Even if this is so, should we think that the best way to take responsibility for those debts is to implement debt forgiveness? As we have seen, some have expressed concerns that forgiving debts would be, in some way, “unfair”. There are two kinds of unfairness that we might consider: first, it might seem to be unfair to those who have already paid off their student loans through years of hard work; second, it might seem to be unfair to those who have to pay for someone else’s debt – Warren’s proposal to finance her debt forgiveness plan, for example, is to generate funds from a tax increase on the extremely wealthy, and one might think it unfair that these individuals should have to cover the debts of someone else. Would a debt-forgiveness proposal be unfair in these ways, and if so, is that good enough reason to say that it shouldn’t be implemented?

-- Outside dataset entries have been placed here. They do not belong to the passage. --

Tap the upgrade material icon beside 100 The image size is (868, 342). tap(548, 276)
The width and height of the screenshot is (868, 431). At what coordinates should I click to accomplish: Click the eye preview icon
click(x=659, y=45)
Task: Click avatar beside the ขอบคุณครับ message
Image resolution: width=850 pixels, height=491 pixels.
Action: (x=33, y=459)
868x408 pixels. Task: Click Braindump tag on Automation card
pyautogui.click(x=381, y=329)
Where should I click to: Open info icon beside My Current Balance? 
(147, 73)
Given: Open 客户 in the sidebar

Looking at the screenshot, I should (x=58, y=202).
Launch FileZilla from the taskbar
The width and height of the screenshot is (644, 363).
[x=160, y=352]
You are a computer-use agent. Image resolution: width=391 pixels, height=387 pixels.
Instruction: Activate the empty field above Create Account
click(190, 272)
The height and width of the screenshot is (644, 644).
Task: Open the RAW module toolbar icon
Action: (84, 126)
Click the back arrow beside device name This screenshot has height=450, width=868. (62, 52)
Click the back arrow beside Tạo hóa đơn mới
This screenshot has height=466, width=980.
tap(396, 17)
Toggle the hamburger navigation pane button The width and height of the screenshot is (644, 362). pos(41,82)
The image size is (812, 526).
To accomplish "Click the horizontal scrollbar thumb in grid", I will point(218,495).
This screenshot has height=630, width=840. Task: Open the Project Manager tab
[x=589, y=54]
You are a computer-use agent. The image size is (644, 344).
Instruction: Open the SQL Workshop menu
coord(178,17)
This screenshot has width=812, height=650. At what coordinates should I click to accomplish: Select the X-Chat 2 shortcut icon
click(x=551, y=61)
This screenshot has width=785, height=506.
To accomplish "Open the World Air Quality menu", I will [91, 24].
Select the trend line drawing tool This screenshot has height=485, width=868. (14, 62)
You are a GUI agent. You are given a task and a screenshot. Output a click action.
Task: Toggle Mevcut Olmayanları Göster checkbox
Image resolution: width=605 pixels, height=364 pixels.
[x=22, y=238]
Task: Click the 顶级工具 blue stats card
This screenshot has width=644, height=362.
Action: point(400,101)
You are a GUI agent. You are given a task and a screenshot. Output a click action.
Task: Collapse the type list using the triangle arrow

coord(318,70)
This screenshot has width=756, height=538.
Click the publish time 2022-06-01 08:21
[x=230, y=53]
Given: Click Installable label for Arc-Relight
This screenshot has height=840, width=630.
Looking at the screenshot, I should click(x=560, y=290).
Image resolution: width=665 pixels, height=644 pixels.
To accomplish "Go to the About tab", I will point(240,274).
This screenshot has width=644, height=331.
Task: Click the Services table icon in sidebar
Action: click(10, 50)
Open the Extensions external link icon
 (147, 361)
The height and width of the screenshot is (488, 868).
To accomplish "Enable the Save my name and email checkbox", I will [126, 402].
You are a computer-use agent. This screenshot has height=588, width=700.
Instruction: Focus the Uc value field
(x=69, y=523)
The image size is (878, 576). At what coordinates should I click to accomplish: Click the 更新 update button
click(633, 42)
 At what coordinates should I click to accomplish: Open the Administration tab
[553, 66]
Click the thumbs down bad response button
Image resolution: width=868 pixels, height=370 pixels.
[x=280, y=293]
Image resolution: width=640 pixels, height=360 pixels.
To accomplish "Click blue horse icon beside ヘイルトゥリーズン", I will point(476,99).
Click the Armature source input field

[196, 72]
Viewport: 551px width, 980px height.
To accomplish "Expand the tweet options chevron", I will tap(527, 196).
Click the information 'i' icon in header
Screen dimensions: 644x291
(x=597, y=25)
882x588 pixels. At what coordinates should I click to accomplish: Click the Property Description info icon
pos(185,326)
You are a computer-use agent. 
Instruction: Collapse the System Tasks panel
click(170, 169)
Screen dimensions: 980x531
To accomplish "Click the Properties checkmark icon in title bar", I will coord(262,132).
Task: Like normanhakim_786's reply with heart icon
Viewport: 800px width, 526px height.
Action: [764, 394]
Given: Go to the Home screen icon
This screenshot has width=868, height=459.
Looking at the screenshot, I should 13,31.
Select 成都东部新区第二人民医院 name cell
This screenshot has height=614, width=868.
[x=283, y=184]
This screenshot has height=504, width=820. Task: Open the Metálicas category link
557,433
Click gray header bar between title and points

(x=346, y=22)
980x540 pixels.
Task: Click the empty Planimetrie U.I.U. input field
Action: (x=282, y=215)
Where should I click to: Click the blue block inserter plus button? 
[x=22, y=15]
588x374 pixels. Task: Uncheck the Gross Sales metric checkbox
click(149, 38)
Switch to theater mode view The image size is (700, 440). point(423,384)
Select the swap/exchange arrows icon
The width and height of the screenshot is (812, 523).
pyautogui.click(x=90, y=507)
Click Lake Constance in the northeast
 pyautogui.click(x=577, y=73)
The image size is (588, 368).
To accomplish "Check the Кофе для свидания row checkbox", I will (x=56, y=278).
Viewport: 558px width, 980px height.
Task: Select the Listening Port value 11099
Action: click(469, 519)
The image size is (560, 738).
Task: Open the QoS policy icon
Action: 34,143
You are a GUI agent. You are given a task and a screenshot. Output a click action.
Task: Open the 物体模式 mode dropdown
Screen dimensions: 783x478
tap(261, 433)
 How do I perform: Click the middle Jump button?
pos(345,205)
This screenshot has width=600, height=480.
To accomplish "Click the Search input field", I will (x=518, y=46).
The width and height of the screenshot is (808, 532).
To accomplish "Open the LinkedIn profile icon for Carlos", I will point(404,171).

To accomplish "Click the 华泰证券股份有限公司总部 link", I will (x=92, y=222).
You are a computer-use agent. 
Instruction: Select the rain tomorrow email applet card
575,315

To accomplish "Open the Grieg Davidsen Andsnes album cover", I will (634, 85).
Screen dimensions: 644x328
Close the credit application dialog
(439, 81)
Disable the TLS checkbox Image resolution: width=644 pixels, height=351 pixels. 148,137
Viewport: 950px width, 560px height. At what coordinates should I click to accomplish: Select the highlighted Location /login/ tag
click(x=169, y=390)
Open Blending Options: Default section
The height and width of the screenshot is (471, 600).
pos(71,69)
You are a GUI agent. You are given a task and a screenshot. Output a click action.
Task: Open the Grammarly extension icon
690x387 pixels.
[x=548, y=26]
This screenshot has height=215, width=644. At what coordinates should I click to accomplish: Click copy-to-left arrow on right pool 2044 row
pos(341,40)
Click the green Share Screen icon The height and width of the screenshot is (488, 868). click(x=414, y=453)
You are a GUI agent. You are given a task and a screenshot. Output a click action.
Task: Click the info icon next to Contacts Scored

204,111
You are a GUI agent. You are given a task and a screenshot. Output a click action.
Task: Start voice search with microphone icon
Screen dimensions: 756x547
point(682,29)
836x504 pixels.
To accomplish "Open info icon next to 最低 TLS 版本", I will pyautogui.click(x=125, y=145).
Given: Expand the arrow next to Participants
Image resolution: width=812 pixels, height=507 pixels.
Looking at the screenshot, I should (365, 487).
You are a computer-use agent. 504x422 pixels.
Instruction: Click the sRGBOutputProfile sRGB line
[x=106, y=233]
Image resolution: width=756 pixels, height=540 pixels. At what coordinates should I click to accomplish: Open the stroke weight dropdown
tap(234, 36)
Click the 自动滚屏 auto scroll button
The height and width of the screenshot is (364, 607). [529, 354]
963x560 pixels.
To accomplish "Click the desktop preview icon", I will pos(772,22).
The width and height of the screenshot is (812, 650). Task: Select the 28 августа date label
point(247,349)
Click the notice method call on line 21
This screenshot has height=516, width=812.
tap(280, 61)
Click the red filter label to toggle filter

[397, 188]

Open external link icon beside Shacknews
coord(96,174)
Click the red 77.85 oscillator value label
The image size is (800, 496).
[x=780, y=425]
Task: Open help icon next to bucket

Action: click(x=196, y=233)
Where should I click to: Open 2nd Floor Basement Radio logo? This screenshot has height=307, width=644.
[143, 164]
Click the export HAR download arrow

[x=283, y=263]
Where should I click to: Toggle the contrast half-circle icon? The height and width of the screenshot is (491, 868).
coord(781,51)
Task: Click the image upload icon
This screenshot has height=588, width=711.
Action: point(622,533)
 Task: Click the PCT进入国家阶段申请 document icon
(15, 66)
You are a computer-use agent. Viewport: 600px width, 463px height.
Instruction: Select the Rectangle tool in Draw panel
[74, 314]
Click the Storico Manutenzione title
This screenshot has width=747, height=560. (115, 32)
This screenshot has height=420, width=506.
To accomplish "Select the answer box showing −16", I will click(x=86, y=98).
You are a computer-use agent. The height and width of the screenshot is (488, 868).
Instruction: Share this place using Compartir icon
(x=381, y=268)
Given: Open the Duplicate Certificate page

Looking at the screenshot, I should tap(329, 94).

While these concerns about fairness might seem like appealing reasons to reject debt forgiveness, upon closer inspection they do not stand up to scrutiny. Consider the first worry: if a debt forgiveness plan is implemented it will indeed be the case that there will be some people who have just finished paying off their debt prior to the policies taking effect and so will not be able to take advantage of their debt being forgiven. It would then seem unfair to privilege one group over another, where the only relevant difference is that the former took on their debt later than the latter. But it is hard to see why this should result in not having any debt forgiveness at all: the argument that “well if I don’t get it, they shouldn’t either!” does not solve any problems. This is not to say that such unfairness should not be addressed at all – perhaps there could be some kind of reimbursement of those who paid off debt before it was forgiven – but it does not seem like a good enough reason to not offer any debt forgiveness to anyone. The second worry similarly fails to hold much water: unless someone takes issue with the idea of taxation in general, then there does not seem to be anything particularly unfair about having the extremely wealthy pay more to aid others.
There are, of course, many factors to take into consideration when considering something like a debt-forgiveness plan, and Warren’s plan in particular. Regardless, it seems that given the severity of the student debt problem, and that the factors that contributed to the problem are largely out of the control of the students themselves, that the responsibility for student debt cannot fall solely on the students themselves.